Ahmad al-Chareh, nommé mercredi par les nouvelles autorités président intérimaire de la Syrie, a effectué une transformation fulgurante: en moins de deux mois, le commandant rebelle est devenu un homme d'Etat.
L'homme qui a pris le pouvoir le 8 décembre à la tête d'une coalition de groupes armés dirigée par sa formation radicale islamiste, cumule tous les pouvoirs pour une période de transition dont la durée n'a pas été précisée. Il a été chargé de former un «conseil législatif intérimaire», les nouvelles autorités ayant annoncé mercredi la dissolution du Parlement et le gel de la Constitution.
Reconstruite la Syrie
Dès sa prise du pouvoir, cet ancien jihadiste de 42 ans a abandonné son nom de guerre, Abou Mohammad al-Jolani, taillé sa barbe et adopté le costume cravate pour recevoir les responsables arabes ou occidentaux qui se succèdent à Damas.
Grand, bien charpenté, l'œil vif, il a multiplié les entretiens avec les journalistes étrangers, se présentant comme un patriote sincère voulant reconstruire la Syrie, dévastée par plus de dix ans de guerre. «La mission des vainqueurs est lourde et leur responsabilité est immense», a-t-il affirmé.
Mercredi, il a annoncé la dissolution de tous les groupes armés, dont sa propre formation, Hayat Tahrir al-Sham (HTS), issue de l'ex-branche d'al-Qaïda en Syrie. Il avait rompu avec la nébuleuse jihadiste en 2016, même si son groupe est encore classé comme terroriste en Occident.
Issue d'une famille aisée
«C'est un radical pragmatique», déclare à l'AFP Thomas Pierret, un spécialiste de l'islamisme en Syrie. «En 2014, il a été au sommet de sa radicalité pour s'imposer face à la frange radicale de la rébellion et de l'organisation (jihadiste) Etat islamique, pour ensuite modérer ses propos», explique ce chercheur au CNRS.
Né en 1982 en Arabie saoudite, Ahmed al-Chareh y a passé ses sept premières années, son père travaillant dans le royaume, comme il l'a révélé dans une interview fin décembre à la chaîne Al-Arabiya.
La famille est ensuite revenue en Syrie et il a grandi dans le quartier cossu de Mazzé à Damas, au sein d'une famille aisée.
11-Septembre, un tournant
En 2021, il a expliqué dans une interview à la chaîne publique américaine PBS, que son nom de guerre, Abou Mohammed al-Jolani, était une référence à ses origines familiales dans les hauteurs du Golan (al-Jolan en arabe).

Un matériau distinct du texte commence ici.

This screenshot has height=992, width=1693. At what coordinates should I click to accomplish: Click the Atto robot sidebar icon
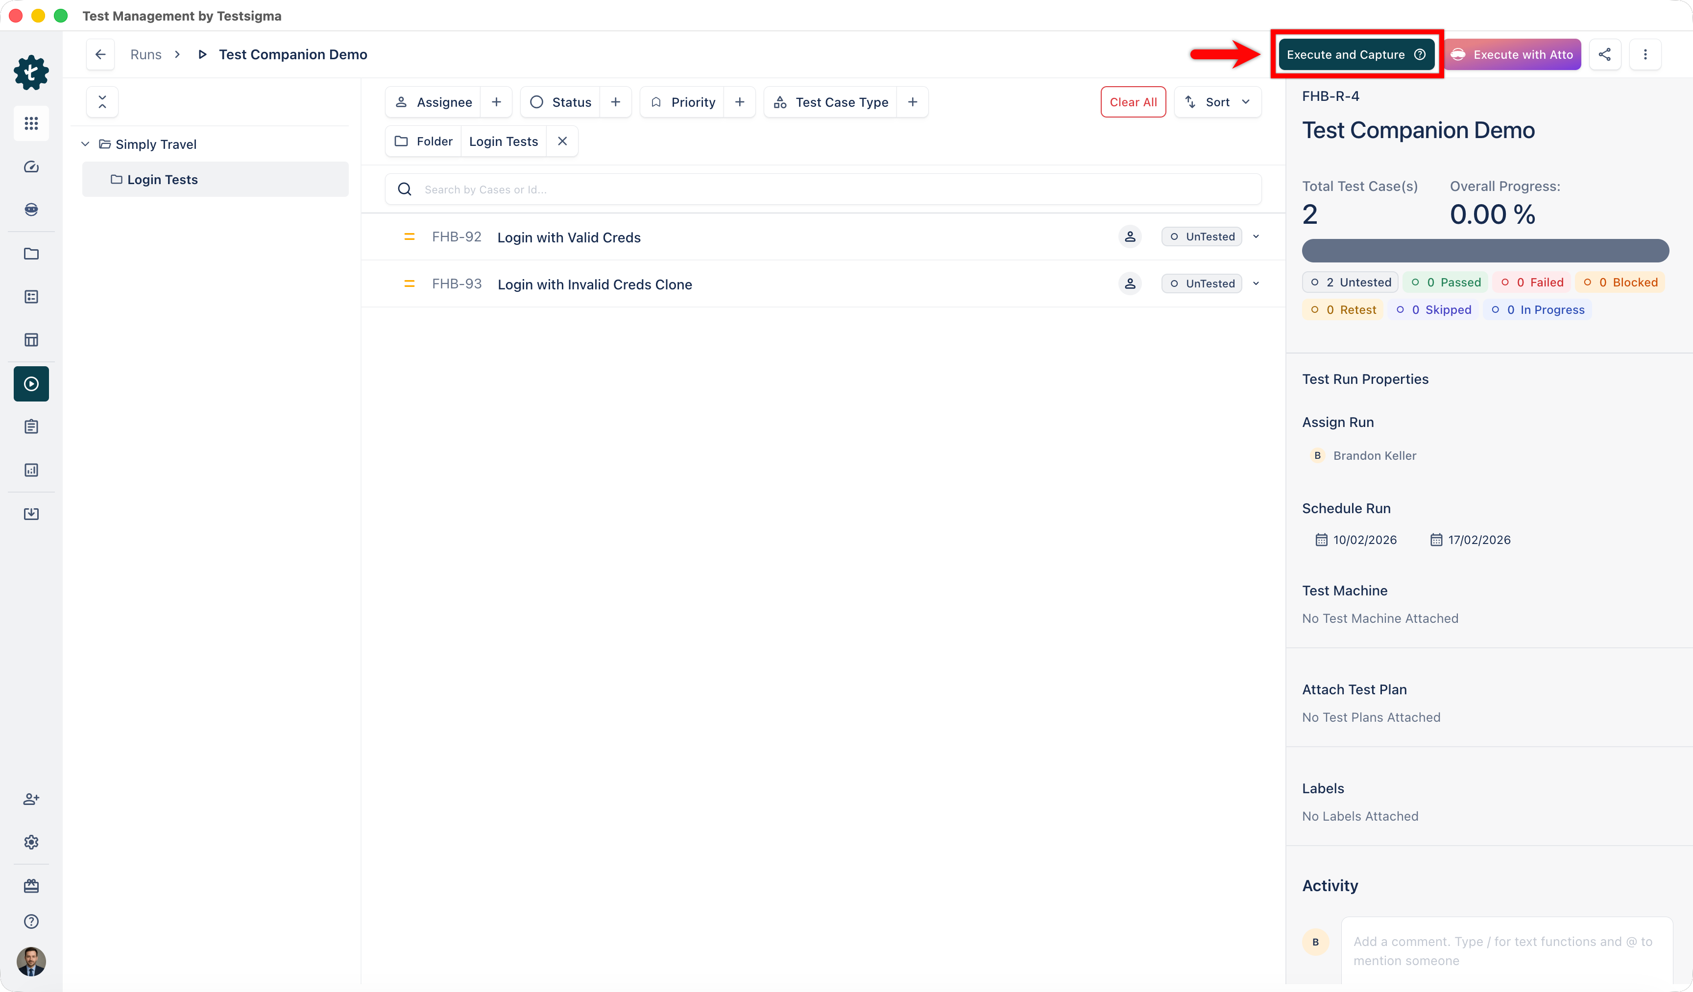[x=31, y=210]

Selon lui, son grand-père a été déplacé du Golan après l'occupation en 1967 par Israël d'une grande partie de ce plateau syrien. Il entame des études de médecine mais commence à fréquenter avec assiduité la mosquée locale.
D'après le site Middle East Eye, c'est après les attentats du 11-Septembre que «les premiers signes de jihadisme commencèrent à apparaître dans la vie de Jolani, lequel commença à assister à des sermons et des tables rondes secrètes dans les banlieues marginalisées de Damas».
Parti au combat
Après l'invasion américaine de l'Irak en 2003, il part combattre dans ce pays voisin de la Syrie, où il rejoint le groupe al-Qaïda en Irak d'Abou Moussab al-Zarqawi avant d'être emprisonné durant cinq ans. Après le début de la révolte contre Bachar al-Assad en 2011, il rejoint son pays natal pour y fonder le Front al-Nosra, qui deviendra HTS.
En 2013, il refuse d'être adoubé par Abou Bakr al Baghdadi, futur chef du groupe jihadiste Etat islamique, et lui préfère l'émir d'al-Qaïda, Ayman al-Zawahiri.
Réaliste selon ses partisans, opportuniste selon ses adversaires, il affirme en 2015 ne pas avoir l'intention de lancer des attaques contre l'Occident, contrairement à l'EI. Lorsqu'il rompt avec al-Qaïda, il dit le faire pour «ôter les prétextes avancés par la communauté internationale» d'attaquer son organisation.
Construire Idleb
En 2017, il impose aux rebelles radicaux du nord de la Syrie, une fusion au sein de HTS et met en place une administration civile dans le bastion d'Idleb qu'il contrôlait dans le nord-ouest de la Syrie.
Au cours des dernières années, il s'était attelé à construire à Idleb un modèle de gouvernement efficace – même s'il était accusé d'exactions – qu'il tente de reproduire aujourd'hui à Damas.